Thanks to Marc for alerting me to this Mashable’s article by Aaron Uhrmacher, which is too good not to be shared. To begin with, it reinforces my shout about cross-discipline adoption of social media application. I wasn’t alone on this, or even being overly idealistic. The second thing is, Mashable hit the sore spot to start the article by first identifying the core obstacle, businesses still do not know how to integrate it into useful and productive modes of communication apart from just trend-followers.

To keep this short, I am going to run you through some note-worthy points which Aaron seeks to lead readers to think about. Overall, the ideas were very precise and the social media we are realistically look at now seemed too primitive. Along with it, I will append a local example to matchmake to those ideas.

Introducing New Employees. Many companies ask new hires to send an email introduction to their department or to the entire company (depending on its size). Instead, start an internal blog or social network where new employees can post their introductions…

Singapore: When Yebber recruited bloggers under her wing, it was also publicized through the personal blogs of the new employee/collaborator. We typically inform associates via emails of any changes in employment and contact and this delivers the spread of news further than a mere newsletter, which is only circulated to you if you sign up.

Public Relations. With an external facing corporate blog, the communications team can engage its publics (customers, media, analysts or other audiences) in brand conversations. Blogs can extend the conversation beyond the press release…

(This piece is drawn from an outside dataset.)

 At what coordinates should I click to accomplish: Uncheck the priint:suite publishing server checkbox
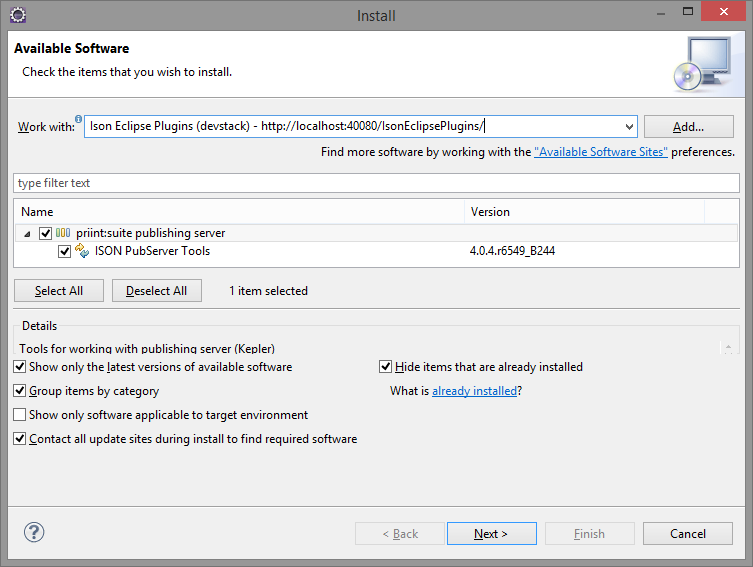pos(45,233)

Singapore: National Heritage Board has effectively maintained Yesterday.sg and involved bloggers in the contributions towards the cause. While this blog does not sell products literally, it enables conversations between the board, contributors and readers. Something not quite possible via traditional media. It also becomes an added option for publicity of heritage events.

Customer Support. A staple of many technology companies, support forums are searchable threads of conversations where engineers or product designers can answer questions and help troubleshoot issues. The best part is that once a question is answered…

Singapore: When blog advertising network Advertlet’s domain “accidentally” expired, an emergency blog served as the temporary customer support to bloggers and publishers. Instead of replying to enquiries individually (which can be time consuming), a page of answers is available to all.

The benefits of how social media tools like blogs and wikis are endless. However, to rip the best out of social media isn’t about the IT tools solely. Technological knowledge is only a small part of it, the start. What comes next, is the application of these tools through various departments. Of which, some are easily accessed by consumers and associate partners.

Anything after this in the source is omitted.